O CEO da Snap, Evan Spiegel, apresentou os novos óculos de realidade aumentada da empresa, batizados de Specs, defendendo que o produto não deve ser visto como apenas mais uns óculos inteligentes, mas sim como um verdadeiro computador transparente. De acordo com declarações exclusivas partilhadas com a Engadget logo após o evento AWE, o responsável máximo da tecnológica explicou que o grande objetivo deste dispositivo é sobrepor a computação ao mundo real, tornando a interação com a tecnologia muito mais humana e natural.
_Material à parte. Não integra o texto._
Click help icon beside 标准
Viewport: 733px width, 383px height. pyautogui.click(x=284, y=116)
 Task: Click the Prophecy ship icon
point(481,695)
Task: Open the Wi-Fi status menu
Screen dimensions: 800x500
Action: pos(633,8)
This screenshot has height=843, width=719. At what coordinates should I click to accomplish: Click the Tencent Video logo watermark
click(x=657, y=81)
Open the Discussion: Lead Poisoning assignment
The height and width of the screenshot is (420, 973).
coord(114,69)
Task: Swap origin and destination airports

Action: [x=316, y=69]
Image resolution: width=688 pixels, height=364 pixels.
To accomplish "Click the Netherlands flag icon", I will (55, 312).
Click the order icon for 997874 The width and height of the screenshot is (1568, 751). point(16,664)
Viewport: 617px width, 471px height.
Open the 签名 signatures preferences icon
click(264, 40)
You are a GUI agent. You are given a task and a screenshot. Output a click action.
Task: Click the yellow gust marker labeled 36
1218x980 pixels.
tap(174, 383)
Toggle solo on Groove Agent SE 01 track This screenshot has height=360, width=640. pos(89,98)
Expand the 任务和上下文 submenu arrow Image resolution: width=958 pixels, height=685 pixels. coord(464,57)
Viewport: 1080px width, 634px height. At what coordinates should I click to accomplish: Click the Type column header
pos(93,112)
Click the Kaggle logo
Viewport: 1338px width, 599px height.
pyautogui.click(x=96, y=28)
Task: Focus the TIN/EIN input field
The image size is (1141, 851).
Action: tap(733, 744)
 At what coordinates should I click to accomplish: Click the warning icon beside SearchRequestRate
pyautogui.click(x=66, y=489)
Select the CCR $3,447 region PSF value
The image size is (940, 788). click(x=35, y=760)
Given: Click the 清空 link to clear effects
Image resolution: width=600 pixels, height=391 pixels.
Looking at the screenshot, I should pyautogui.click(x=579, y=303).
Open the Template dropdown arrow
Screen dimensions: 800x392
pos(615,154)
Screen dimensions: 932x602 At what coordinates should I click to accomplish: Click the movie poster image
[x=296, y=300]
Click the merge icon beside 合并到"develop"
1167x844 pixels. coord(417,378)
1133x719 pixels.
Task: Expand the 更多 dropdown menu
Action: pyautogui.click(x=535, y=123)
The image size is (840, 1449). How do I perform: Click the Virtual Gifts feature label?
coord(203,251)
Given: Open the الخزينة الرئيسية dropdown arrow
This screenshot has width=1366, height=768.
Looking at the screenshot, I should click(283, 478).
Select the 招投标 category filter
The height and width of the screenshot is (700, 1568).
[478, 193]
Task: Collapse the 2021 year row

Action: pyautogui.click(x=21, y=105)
Mais do que capturar vídeos em segredo
Ao contrário de outras propostas concorrentes, como os óculos da Meta desenvolvidos em parceria com a Ray-Ban, a Snap quer distanciar-se das polémicas de privacidade. Spiegel criticou o uso de reconhecimento facial e sublinhou que os Specs não foram feitos para gravar conteúdos de forma furtiva. O controlo rígido sobre o sistema de programadores permite à marca moderar as aplicações disponíveis e assegurar que estas cumprem as regras de segurança estabelecidas. O executivo considera que as pessoas se vão sentir mais confortáveis quando perceberem que o utilizador está apenas a mexer num computador comum, em vez de filmar sem autorização.
Além disso, a tecnológica ponderou o impacto junto dos mais novos, especialmente após o Reino Unido anunciar restrições no acesso às redes sociais para menores de 16 anos. Embora os óculos sejam direcionados para o público adulto, a aplicação dedicada inclui controlos parentais para limitar as experiências disponíveis aos adolescentes.
Um formato refinado com preço de luxo
No que toca ao design, este novo modelo apresenta melhorias notáveis face à versão para programadores lançada em 2024. Embora as hastes continuem bastante espessas, a estrutura frontal adotou um formato mais estreito e arredondado, abandonando as linhas quadradas do passado. Durante a conversa, foi possível ver perfeitamente os olhos do CEO através das lentes, que contam ainda com uma funcionalidade de escurecimento total semelhante a uns óculos de sol tradicionais.
O preço de lançamento foi fixado nos 2195 dólares, o que se traduz em cerca de 2050 euros, tornando-o no produto mais caro deste segmento. A empresa reconhece o valor elevado, comparável ao do Apple Vision Pro, mas justifica-o com o poder computacional integrado, mantendo o objetivo a longo prazo de reduzir os custos para tornar esta tecnologia acessível a mais utilizadores.